I wouldn't do my job unless it was well paid, both because the responsibility is something I'd rather not have and because, well, it's boring. But in a completely non-capitalist society, my job in its current form wouldn't exist in any case. It's difficult to compare the effects of wage equality on different societies precisely because of this bugger factor.
 
Having better over all healthcare than the USA isn't saying much. :D

I do like the idea of avariciousness being seen as less acceptable over time - that could happen. But you don't have to be avaricious to want an extra incentive to do a job that is so, so much more difficult and more taxing on the soul than most other jobs. Does Cuba offer tangible incentives like housing to its doctors? I bet it does.

I'd think so, yes. That is generally how big state communism does things. Obligation/reward etc.

And of course you want a tangible incentive for such jobs like cleaning out the sewers or spending 8 hours a day loading/unloading lorries. Such jobs as these don't become necessary if the polity as a whole looks to them. And the incentive is their, tout the hours at worthwhile rates and anyone who cares to train in emptying bins and running a floor-buffer can. Obviously that could not apply to more complex infrastructure maintenance but the idea is pretty simple. The problem with participatory economics is that the people at the top end of the structure wouldn't make so much money.

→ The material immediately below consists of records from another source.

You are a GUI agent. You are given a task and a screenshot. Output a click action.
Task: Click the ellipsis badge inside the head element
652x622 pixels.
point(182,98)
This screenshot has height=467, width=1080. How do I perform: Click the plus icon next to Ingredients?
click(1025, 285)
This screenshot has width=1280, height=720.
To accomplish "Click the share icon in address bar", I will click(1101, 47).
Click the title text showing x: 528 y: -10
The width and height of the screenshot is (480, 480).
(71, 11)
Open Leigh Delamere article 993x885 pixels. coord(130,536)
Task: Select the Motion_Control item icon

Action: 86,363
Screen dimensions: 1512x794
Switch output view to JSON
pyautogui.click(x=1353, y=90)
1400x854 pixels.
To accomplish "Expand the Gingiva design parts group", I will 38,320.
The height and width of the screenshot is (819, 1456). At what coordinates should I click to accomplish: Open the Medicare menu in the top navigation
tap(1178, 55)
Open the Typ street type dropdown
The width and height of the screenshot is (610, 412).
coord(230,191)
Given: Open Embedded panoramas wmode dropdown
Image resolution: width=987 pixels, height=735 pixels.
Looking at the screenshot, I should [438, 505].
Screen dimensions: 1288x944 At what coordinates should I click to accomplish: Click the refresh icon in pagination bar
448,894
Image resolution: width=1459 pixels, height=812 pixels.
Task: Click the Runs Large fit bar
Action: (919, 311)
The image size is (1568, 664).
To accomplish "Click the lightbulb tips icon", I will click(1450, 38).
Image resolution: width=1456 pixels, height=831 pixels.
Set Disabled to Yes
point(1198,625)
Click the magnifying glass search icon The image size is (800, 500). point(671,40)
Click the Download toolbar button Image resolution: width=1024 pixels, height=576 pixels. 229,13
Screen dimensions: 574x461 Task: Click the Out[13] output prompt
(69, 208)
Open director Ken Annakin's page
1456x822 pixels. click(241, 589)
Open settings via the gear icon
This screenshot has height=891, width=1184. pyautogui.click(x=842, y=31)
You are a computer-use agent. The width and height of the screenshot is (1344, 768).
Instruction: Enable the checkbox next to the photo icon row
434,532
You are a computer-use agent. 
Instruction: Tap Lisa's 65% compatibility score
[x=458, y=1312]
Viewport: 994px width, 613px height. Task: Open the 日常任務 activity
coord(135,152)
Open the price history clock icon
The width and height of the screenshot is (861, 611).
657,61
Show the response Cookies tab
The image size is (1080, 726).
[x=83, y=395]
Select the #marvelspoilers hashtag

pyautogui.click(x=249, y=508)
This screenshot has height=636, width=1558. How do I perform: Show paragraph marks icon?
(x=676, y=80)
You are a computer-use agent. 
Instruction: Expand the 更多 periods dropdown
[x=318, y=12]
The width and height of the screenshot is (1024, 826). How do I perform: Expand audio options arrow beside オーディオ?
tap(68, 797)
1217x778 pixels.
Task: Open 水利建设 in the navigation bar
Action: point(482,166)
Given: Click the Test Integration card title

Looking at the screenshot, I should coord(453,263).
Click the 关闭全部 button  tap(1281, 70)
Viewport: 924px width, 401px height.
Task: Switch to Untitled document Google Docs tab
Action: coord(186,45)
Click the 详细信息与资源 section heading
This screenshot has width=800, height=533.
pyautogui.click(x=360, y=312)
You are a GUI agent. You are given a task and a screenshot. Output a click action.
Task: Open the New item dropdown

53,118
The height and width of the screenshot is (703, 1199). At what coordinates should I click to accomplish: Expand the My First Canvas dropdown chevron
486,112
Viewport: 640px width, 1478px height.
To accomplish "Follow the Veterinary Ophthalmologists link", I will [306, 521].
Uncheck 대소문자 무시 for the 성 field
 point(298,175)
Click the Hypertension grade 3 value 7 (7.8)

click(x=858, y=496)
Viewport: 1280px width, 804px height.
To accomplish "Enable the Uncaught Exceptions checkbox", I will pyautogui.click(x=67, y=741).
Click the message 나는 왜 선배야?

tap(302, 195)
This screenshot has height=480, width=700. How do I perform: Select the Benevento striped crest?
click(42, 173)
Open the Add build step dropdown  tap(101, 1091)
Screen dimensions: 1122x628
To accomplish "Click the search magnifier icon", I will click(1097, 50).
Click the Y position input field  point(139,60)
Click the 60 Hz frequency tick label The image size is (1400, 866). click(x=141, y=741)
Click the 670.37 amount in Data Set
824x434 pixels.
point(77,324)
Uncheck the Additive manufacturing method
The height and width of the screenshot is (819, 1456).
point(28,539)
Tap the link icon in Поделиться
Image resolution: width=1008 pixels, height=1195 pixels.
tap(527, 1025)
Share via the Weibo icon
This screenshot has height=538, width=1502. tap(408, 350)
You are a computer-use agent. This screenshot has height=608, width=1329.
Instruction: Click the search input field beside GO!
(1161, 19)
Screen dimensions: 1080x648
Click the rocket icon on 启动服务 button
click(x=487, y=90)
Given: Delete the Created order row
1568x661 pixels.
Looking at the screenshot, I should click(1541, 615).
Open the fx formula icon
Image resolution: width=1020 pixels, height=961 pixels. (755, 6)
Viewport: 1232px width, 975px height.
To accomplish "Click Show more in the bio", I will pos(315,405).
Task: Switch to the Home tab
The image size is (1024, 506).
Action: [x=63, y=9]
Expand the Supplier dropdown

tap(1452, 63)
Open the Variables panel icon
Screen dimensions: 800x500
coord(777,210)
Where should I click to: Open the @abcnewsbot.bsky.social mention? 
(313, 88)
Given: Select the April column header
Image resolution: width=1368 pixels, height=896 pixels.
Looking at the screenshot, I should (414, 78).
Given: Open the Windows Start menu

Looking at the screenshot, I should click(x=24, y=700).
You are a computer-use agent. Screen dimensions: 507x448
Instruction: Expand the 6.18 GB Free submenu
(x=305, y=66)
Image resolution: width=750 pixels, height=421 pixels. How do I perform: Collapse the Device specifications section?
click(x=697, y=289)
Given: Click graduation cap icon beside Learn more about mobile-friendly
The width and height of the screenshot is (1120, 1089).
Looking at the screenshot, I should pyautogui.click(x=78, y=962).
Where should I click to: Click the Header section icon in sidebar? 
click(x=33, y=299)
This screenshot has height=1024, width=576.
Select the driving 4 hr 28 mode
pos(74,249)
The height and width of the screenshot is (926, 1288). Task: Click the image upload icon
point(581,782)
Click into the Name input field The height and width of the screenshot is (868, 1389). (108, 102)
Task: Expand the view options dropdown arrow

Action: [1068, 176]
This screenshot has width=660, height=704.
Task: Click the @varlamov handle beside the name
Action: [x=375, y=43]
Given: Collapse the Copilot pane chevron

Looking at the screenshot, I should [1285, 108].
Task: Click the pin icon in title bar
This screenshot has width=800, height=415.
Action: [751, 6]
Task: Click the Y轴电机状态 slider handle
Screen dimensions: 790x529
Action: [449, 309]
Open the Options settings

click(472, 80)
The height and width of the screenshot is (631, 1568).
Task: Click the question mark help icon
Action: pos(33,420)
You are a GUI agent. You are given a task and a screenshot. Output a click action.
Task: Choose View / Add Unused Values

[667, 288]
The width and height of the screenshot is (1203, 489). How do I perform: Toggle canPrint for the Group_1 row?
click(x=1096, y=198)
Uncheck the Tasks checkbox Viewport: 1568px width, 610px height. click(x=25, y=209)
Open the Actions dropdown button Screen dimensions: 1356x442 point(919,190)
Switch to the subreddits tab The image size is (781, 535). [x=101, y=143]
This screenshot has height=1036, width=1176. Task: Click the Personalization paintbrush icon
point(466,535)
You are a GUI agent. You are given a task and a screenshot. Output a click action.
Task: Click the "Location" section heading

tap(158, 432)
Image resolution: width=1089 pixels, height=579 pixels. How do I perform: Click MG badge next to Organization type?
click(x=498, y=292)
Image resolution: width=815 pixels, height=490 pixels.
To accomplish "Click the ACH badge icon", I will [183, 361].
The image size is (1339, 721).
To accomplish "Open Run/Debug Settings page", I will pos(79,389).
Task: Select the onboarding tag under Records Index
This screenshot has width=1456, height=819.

And that is the idea of business. To make money. The idea that a service might run as a thing to pay its' workers fairly and make a modest enough profit to keep up the infrastructure that serves the customer is pretty alien to neoliberalist capitalism.
 
Haven't read the whole thread but isn't it usually the case that the older you get the less money you generally tend to need.

More earlier on when you are setting yourself up with a home, wife, kids etc. and less when the mortgage is paid off, the kids have left home and you are too old and tired to go clubbing any more etc.

So this system would give most to those that need it less and least to those that need it most.